Bernadette Smyth, the director of Precious Life, was at the Royal Courts of Justice in Belfast today to hear the application for the judicial review.
“Precious Life is greatly concerned that yet another attempt has been made to undermine our pro-life laws in Northern Ireland. Our pro-life laws recognise that the unborn child is a human being, a person, deserving of protection under the law. The purpose of sections 58 and 59 of the 1861 Act is to protect the unborn child from “any poison or other noxious thing” or “any instrument” that would tear the unborn child from the sanctuary of his or her mother’s womb.
“If a crime has been committed, it is for the PSNI to investigate. If the Public Prosecution Service decides that there is sufficient evidence that that crime had been committed and that it is in the public interest to put the person on trial, of course that person should be brought to justice.
“Precious Life believes it is in the public interest to bring to court the mother who supplied illegal abortion drugs to her pregnant daughter in 2013. We must treat the criminal law protecting the unborn child as seriously as we treat the criminal laws which protect us.

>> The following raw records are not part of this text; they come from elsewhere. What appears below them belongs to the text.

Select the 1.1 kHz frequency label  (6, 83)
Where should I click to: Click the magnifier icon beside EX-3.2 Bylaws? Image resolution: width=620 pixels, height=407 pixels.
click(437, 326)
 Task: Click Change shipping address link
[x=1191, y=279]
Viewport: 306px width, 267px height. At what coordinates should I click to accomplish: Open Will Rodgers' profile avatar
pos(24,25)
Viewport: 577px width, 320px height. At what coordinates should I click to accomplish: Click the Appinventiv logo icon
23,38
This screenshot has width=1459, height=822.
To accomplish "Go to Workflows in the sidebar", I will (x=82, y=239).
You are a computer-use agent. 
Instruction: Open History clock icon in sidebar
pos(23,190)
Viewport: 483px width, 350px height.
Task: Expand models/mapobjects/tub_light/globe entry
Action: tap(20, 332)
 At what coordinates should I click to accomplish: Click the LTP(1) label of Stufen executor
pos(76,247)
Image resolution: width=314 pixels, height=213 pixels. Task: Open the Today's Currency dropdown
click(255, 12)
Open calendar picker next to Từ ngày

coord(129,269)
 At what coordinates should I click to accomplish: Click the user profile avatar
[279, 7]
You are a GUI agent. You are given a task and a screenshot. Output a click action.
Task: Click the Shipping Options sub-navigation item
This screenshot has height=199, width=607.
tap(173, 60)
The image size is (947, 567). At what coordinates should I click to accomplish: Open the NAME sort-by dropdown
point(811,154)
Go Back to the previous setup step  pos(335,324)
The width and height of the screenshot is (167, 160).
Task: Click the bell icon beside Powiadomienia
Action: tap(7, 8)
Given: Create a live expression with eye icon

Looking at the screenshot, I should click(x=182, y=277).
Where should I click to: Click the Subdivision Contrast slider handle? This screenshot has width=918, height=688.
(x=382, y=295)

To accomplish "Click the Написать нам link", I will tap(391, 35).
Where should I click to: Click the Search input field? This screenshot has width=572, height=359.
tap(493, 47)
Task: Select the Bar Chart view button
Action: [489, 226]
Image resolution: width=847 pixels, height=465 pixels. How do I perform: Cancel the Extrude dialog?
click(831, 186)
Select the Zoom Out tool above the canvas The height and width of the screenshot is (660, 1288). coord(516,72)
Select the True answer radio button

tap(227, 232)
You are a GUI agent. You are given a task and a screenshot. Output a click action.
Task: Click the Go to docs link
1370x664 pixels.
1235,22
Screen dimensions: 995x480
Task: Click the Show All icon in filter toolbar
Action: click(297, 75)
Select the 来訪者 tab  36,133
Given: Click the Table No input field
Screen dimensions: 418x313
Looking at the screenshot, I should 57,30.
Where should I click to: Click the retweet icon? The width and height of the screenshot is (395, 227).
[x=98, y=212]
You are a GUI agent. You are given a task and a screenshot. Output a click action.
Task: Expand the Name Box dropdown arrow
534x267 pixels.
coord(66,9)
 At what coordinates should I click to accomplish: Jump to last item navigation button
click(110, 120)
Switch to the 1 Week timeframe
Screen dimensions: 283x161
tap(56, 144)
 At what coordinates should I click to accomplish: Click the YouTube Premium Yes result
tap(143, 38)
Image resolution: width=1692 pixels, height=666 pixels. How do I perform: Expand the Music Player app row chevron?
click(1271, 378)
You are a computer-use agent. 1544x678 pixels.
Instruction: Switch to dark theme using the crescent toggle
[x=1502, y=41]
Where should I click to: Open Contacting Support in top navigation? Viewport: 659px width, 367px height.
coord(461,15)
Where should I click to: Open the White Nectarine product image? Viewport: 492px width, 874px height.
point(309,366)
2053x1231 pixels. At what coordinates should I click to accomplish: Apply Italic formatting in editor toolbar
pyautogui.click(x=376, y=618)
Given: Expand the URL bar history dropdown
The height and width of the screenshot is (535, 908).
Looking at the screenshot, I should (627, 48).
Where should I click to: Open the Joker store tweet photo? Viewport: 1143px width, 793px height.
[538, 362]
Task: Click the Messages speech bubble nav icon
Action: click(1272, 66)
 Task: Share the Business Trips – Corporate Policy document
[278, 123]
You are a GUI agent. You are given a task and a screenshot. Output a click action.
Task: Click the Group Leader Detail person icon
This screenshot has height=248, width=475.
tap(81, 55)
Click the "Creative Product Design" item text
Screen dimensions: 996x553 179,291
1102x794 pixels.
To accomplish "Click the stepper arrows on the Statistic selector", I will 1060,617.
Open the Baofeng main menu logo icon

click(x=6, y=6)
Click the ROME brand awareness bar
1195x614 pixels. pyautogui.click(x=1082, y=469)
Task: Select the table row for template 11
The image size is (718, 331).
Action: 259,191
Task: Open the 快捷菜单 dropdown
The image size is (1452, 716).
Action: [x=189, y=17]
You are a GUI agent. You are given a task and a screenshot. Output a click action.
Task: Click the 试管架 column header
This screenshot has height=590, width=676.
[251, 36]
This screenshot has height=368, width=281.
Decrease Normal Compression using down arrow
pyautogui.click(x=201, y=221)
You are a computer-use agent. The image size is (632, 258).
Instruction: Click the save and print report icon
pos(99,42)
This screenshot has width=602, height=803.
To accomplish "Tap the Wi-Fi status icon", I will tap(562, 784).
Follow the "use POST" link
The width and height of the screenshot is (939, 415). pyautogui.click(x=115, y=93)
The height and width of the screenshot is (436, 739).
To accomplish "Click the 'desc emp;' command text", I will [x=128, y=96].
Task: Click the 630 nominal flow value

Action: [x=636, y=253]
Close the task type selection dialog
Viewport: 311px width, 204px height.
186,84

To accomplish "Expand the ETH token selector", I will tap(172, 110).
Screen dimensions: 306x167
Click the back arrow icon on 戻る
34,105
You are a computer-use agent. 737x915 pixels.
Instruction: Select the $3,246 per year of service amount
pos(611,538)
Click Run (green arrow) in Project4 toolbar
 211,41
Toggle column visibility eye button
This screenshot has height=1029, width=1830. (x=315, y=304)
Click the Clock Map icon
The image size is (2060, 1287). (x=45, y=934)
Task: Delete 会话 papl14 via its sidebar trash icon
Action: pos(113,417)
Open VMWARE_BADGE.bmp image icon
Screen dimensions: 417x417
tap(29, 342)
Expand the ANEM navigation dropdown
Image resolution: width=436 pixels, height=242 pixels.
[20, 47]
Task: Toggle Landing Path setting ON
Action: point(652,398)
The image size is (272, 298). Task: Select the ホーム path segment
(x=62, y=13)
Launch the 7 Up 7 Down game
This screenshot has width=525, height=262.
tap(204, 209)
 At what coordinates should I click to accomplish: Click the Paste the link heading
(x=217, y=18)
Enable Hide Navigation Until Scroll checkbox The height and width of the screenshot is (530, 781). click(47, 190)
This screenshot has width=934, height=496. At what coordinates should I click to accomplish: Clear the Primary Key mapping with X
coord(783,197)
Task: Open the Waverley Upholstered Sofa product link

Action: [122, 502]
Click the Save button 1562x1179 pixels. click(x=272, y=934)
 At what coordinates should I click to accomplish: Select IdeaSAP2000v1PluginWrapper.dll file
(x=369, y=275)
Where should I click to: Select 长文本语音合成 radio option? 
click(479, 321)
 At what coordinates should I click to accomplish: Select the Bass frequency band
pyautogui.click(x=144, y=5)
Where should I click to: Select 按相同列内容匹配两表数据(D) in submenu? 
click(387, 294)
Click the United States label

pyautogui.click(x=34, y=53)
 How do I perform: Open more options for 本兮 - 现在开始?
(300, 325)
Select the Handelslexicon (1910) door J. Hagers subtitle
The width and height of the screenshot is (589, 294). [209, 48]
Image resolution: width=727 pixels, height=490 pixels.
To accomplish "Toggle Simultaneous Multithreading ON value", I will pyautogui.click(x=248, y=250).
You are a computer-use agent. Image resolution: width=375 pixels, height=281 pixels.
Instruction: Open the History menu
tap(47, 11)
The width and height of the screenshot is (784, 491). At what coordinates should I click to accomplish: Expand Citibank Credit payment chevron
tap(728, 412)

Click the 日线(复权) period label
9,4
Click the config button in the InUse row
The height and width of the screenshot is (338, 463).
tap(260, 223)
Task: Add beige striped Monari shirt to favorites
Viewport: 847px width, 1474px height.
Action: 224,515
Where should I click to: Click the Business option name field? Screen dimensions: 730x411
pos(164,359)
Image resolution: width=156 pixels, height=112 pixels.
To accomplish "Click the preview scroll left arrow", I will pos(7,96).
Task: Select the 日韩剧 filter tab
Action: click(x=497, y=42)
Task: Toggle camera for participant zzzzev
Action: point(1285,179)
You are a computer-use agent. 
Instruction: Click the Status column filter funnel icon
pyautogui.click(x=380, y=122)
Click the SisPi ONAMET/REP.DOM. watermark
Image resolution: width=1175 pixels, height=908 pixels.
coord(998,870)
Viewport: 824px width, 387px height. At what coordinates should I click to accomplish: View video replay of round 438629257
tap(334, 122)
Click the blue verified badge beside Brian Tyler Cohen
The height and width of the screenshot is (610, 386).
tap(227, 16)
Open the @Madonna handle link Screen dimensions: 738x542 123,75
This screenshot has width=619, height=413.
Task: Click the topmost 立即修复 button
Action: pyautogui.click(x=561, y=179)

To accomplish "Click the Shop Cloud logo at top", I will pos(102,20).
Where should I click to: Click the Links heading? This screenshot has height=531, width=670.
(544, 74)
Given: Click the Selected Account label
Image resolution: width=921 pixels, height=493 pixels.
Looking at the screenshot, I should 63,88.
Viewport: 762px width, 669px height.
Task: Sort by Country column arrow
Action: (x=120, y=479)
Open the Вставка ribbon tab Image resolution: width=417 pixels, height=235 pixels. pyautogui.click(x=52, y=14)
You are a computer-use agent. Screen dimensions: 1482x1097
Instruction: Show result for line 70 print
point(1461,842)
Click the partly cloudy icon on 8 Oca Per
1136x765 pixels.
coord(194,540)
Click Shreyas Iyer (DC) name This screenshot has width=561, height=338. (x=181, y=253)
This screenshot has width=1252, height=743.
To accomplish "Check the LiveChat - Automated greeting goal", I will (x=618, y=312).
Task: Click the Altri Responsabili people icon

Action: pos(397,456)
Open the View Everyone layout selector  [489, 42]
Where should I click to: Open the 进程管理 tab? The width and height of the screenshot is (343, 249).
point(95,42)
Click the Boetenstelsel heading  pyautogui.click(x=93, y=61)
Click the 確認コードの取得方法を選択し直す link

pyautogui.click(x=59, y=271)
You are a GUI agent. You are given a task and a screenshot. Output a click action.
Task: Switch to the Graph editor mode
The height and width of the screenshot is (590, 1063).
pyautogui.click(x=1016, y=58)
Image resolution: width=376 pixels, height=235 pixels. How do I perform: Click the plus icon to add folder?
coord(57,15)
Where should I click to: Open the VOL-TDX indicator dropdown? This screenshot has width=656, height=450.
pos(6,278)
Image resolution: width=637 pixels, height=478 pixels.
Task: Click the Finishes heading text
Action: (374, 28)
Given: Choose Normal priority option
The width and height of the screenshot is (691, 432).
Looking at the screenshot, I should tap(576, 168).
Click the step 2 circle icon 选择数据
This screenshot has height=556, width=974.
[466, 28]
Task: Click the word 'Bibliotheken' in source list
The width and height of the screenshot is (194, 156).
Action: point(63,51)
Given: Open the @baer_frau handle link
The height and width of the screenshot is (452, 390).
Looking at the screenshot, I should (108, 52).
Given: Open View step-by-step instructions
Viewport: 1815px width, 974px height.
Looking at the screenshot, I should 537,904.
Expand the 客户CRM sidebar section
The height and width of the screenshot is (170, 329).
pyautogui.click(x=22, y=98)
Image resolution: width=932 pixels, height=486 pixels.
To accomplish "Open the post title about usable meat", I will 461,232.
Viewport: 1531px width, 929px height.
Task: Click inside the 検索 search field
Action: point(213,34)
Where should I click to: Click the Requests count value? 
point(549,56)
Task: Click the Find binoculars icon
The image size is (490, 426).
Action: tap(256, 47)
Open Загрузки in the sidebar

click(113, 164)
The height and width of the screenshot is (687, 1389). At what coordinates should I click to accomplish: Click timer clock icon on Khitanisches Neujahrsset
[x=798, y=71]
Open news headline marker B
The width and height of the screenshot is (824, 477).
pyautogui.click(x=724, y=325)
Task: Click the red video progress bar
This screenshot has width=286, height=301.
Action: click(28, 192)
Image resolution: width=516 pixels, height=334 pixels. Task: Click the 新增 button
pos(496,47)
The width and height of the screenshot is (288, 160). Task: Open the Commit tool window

“Pro-abortion bodies like the Family Planning Association, British Humanist Society and the Royal College of Midwives have applied to be third party interveners in this judicial review. Precious Life will be applying to be granted leave to be involved as a third-party intervener to represent the rights of the unborn child in this legal challenge.
“Precious Life believes there needs to be better care and support for young girls who find themselves in crisis pregnancies. Abortion is not the answer.”